The starting point for the discounts for existing tenants was one free month off a year-long contract, but account executives or salespeople could offer even more generous terms or different kinds of incentives, such as reducing the monthly rent or offering additional credits for things like supplies and services, a former New York-based WeWork sales representative said.
In other cases, WeWork sales reps reached out to companies in existing locations that were on discounted deals that were set to expire, said the commercial real estate industry executive. It agreed to extend those deals if the companies agreed to relocate to new locations with low occupancy levels, the executive said.
Under the deals, the tenants could pay half the going rate for their spaces — or less, the executive said. By moving, the companies were “able to perpetuate those discounts,” the executive said.
Alternatively, tenants could get a bigger office at the lower-demand location than they had at the higher demand one at the same or lower cost, the former sales representative said.
“Anything to get the deal done,” the sales representative said.
WeWork offered such promotions to convince existing tenants to relocate “a bunch of times,” said a former employee who worked in the company’s New York headquarters.
Traditional landlords sometimes take similar steps when they open new buildings or locations, said Jeff Langbaum, a real-estate analyst with Bloomberg Intelligence.
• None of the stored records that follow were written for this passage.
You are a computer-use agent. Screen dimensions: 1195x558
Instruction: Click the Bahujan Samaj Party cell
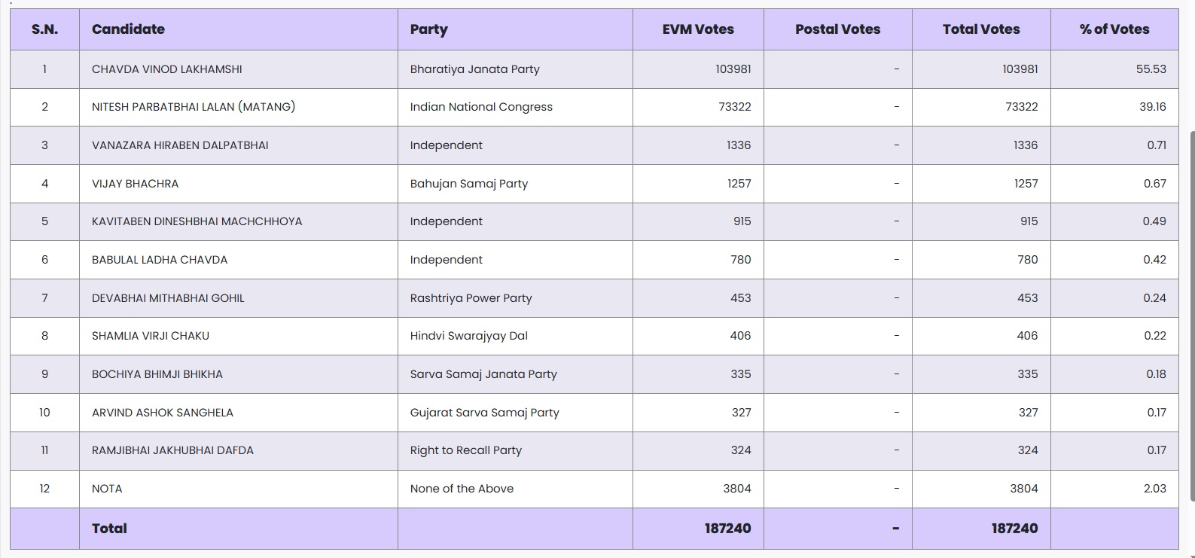tap(468, 184)
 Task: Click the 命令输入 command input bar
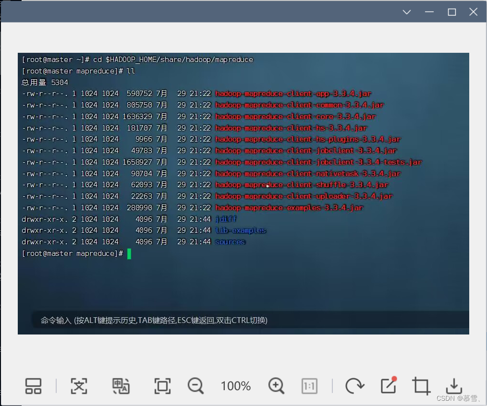[155, 320]
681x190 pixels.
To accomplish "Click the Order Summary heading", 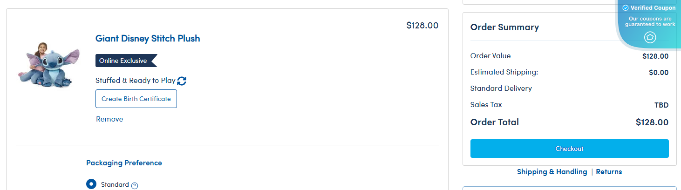I will pyautogui.click(x=504, y=27).
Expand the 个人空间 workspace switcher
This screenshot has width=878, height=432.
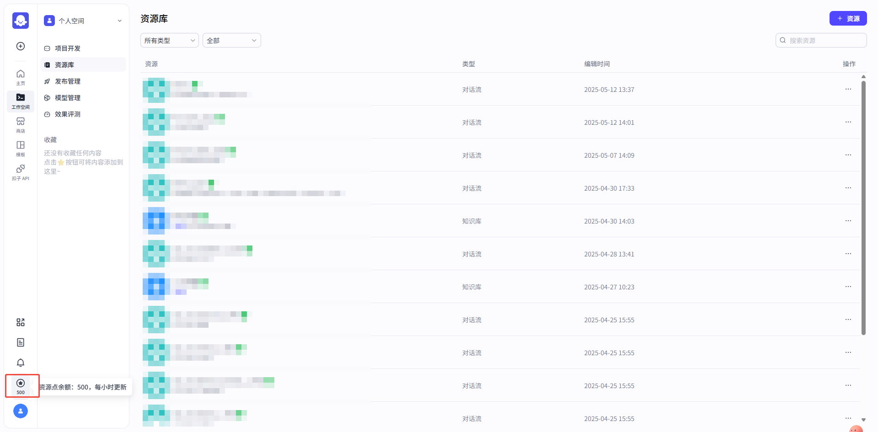click(83, 21)
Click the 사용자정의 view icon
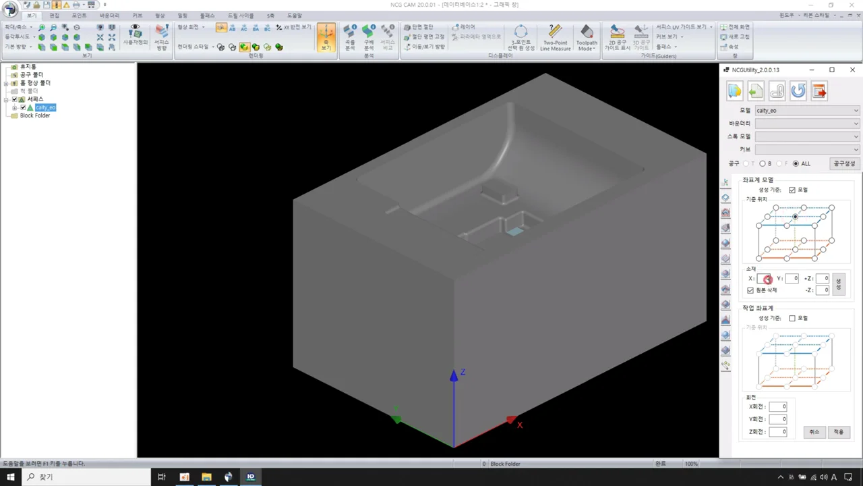 [x=136, y=35]
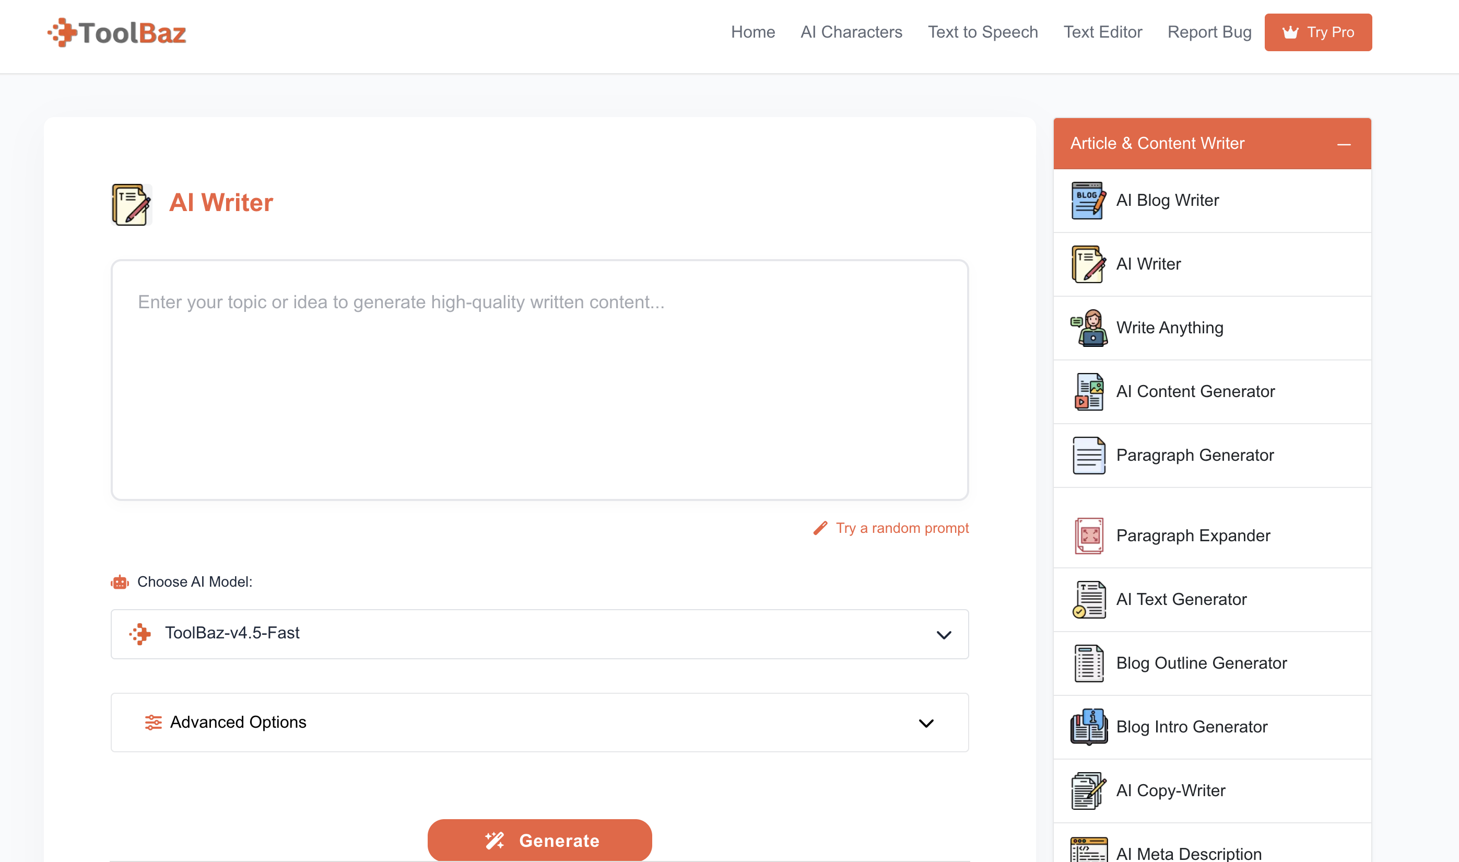Click the AI Blog Writer icon
1459x862 pixels.
(1089, 201)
But in the traditional office space market, leases cover multiple years — at least three and often much longer. Generally, landlords balance initial discounts with higher rents later on that pay for them. By contrast, WeWork’s customers typically sign only short-term leases, giving the company little time to make back discounts.
The average lease commitment of WeWork’s customers is for only 15 months and many customers can break their deals with only a month’s notice, the company said in its IPO paperwork.
Because of that, there’s no real economic advantage for WeWork to shift tenants from older to newer facilities, said Langbaum. The only benefit it would seem to get is to show higher occupancy levels at its newer sites, he said.
Within 18 months of being open to occupants, the average WeWork space is 89% full, the company said in its IPO filing. The space is generally still at that occupancy level after two years, it said in the filing.
WeWork didn’t disclose any specific details about the occupancy levels of locations that have been open for longer than two years. The company considers such spaces “mature,” with “generally stable” occupancy levels, it said in its IPO paperwork.
What WeWork offers is “a short-term lease that may very well wind up with nothing left at the end of it,” Langbaum said, making it seem like the company is “basically just playing a numbers game.”